To Say Nothing of the Dog blends several genres: science fiction, fantasy, romance, mystery, adventure, comedy, and historical fiction. Whatever its category, it's a smart, fun read.
Time travel in 2057 has become so easy that protagonist Ned Henry is able to shuttle between Oxford's time travel research project to 1940 to 1888 within the space of a few hours. His mission — to appease a project funder by locating a bishop "bird stump," an ugly Victorian artifact that may or may not have been disintegrated in the 1940 Nazi bombing of Coventry Cathedral — has sent him on too many "drops" in a short time, producing advanced time lag. Ned is sent to 1888 to recover in the supposedly sedate Victorian era but is drawn into a mystery that has more serious consequences for humankind than what happened to the bishop's bird stump. Another research project historian has carried a cat from 1888 to 2057 — an "incongruity" (it's thought that nothing can be carried forward from its own time) that threatens to change the past.
Not surprisingly, Ned falls in love with the beautiful historian as they struggle to stop history from altering itself — and to find the bird stump.
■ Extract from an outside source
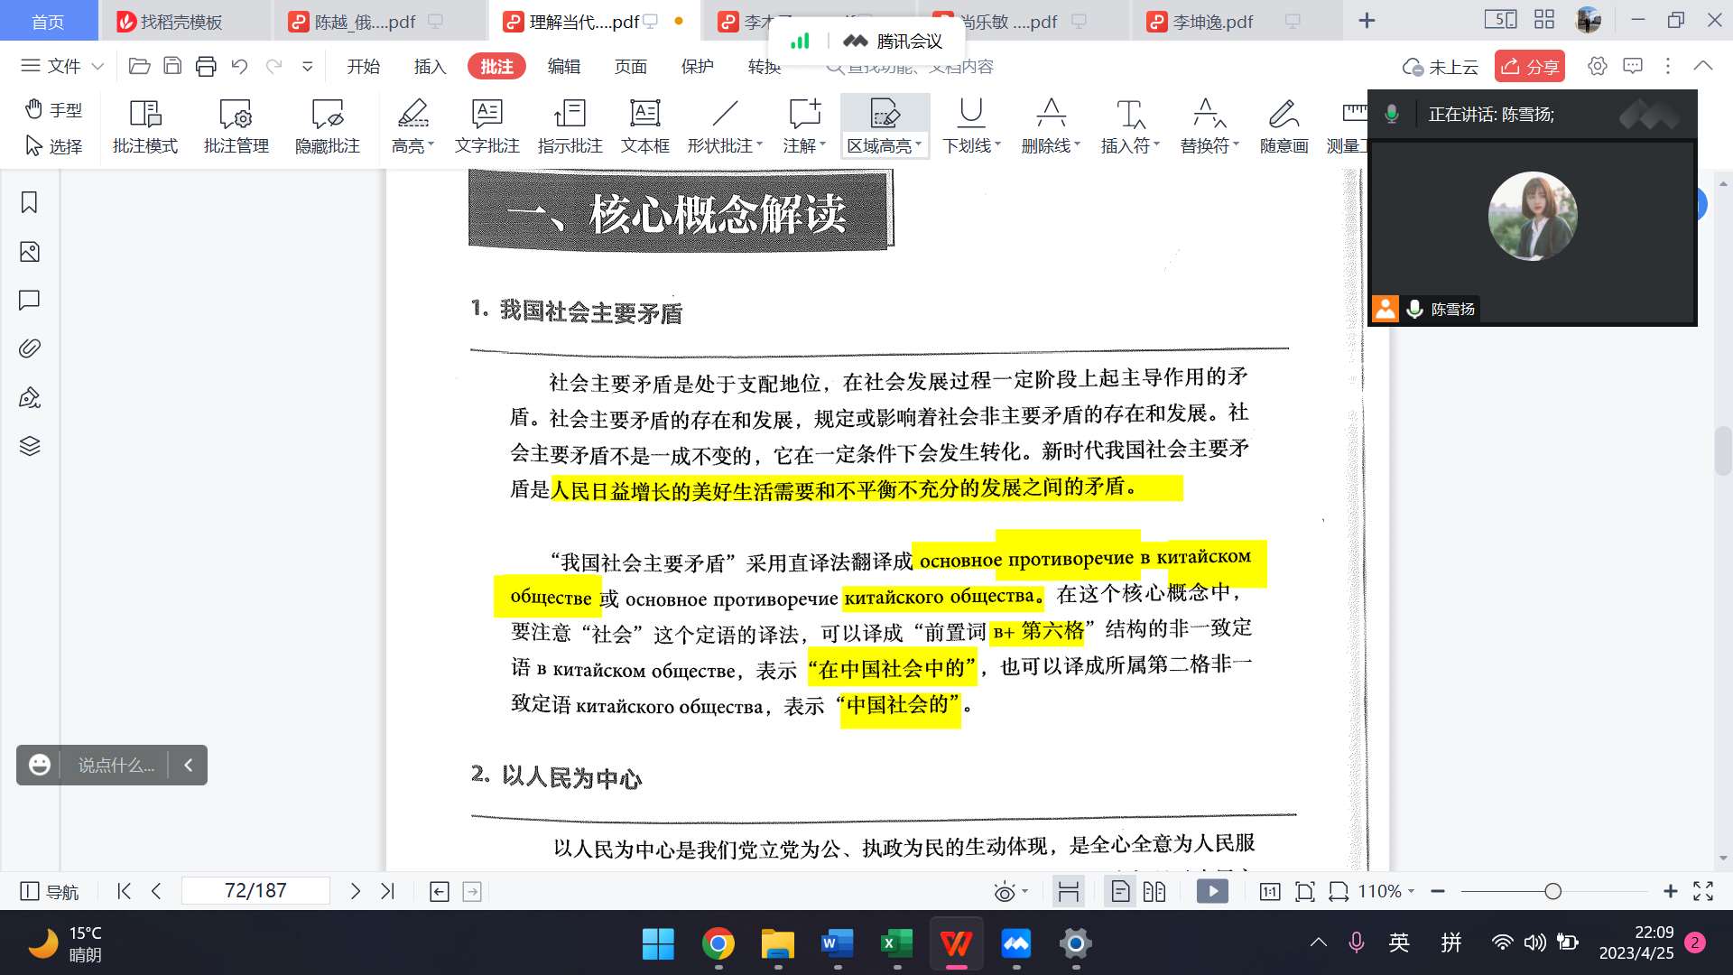Open the attachments paperclip panel

tap(29, 348)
As author Willis pulls together all of the pieces at the end, she proves herself adept at philosophy as well as rip-snorting storytelling. To Say Nothing of the Dog delivers a poignant message about the interconnectivity of everything in the world: nothing is insignificant, everything (even a cat) matters.
Wondering where the title of the book came from? It's the subtitle of Jerome K. Jerome's hilarious Three Men in a Boat (1889), whose characters actually cross Ned's path. Willis also drops allusions to Dorothy L. Sayers, Agatha Christie, and Wilkie Collins — for fans of those authors, that's icing on a delectable cake.